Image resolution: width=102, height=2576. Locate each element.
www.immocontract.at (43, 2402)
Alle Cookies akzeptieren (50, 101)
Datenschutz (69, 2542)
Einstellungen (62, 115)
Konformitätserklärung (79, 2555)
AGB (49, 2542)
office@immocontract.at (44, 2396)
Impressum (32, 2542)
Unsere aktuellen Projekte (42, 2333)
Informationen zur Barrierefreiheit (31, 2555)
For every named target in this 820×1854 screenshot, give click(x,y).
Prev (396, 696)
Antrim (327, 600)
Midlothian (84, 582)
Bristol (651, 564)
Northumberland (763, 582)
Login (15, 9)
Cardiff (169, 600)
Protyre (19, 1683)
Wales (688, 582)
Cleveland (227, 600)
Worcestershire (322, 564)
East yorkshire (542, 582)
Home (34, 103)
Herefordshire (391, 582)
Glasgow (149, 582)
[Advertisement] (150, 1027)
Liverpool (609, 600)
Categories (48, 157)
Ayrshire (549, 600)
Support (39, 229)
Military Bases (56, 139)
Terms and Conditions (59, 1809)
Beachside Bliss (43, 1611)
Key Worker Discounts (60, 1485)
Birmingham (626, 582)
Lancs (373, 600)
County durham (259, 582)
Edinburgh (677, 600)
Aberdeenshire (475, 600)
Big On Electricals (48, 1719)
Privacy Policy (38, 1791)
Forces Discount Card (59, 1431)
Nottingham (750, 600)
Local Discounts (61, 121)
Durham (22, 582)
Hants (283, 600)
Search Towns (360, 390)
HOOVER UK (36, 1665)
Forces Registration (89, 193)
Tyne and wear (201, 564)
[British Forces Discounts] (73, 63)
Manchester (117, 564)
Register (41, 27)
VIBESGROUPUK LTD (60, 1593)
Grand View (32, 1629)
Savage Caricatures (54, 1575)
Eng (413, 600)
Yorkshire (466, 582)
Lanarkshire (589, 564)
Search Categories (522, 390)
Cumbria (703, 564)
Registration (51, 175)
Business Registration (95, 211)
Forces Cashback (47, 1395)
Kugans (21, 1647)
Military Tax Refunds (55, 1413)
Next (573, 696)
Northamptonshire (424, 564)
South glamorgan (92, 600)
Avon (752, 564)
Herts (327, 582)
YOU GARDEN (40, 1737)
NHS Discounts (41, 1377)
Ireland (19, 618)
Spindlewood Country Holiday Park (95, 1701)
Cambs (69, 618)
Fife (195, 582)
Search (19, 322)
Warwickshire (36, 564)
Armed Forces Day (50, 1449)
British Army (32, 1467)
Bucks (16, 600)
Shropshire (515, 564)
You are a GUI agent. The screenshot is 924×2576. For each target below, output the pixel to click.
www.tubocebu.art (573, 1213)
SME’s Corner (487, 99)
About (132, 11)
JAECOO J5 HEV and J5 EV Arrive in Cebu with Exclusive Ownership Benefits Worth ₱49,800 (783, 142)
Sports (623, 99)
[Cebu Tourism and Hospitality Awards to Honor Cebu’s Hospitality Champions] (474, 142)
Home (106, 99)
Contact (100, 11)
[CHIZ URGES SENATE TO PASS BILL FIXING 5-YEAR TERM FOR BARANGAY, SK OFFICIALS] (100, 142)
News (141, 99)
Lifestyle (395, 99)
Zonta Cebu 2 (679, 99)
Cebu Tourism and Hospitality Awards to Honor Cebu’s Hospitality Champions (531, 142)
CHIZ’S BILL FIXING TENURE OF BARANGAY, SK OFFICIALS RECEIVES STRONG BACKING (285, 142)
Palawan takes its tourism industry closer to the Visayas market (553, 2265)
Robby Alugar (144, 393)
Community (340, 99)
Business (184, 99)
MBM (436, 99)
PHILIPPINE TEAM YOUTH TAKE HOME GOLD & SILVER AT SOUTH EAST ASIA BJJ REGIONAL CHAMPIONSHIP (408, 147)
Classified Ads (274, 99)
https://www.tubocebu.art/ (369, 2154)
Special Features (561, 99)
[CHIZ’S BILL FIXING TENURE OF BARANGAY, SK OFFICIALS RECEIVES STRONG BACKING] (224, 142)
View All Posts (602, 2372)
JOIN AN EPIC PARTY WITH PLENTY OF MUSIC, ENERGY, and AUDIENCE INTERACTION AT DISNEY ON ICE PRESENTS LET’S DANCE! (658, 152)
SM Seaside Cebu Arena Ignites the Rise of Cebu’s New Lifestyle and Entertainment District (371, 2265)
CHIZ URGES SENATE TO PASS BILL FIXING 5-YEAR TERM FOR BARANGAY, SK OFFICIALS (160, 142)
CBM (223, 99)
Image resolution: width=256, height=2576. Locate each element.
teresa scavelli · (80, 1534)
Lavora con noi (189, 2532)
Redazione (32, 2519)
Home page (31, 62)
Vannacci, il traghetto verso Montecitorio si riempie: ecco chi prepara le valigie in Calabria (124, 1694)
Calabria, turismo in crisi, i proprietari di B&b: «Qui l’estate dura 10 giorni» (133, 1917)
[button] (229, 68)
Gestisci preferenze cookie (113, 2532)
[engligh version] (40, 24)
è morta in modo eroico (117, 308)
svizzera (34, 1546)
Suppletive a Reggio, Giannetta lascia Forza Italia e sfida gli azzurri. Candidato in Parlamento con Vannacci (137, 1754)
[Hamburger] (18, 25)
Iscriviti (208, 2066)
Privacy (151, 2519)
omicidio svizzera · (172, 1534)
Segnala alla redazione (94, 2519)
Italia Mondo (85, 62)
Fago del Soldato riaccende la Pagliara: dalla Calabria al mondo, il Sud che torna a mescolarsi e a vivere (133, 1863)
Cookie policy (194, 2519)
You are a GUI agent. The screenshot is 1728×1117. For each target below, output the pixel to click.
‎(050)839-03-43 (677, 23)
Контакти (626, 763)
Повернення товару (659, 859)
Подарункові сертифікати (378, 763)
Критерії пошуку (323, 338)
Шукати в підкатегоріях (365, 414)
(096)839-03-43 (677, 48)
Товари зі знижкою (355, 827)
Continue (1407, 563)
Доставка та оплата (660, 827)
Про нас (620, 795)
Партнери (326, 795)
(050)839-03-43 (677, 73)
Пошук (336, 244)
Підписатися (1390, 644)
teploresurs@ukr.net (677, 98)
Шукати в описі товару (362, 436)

* **Exercise details**
Say how many lines in the listing above include the word "Image". Nothing but the number is needed.

* **Solution for this task**
2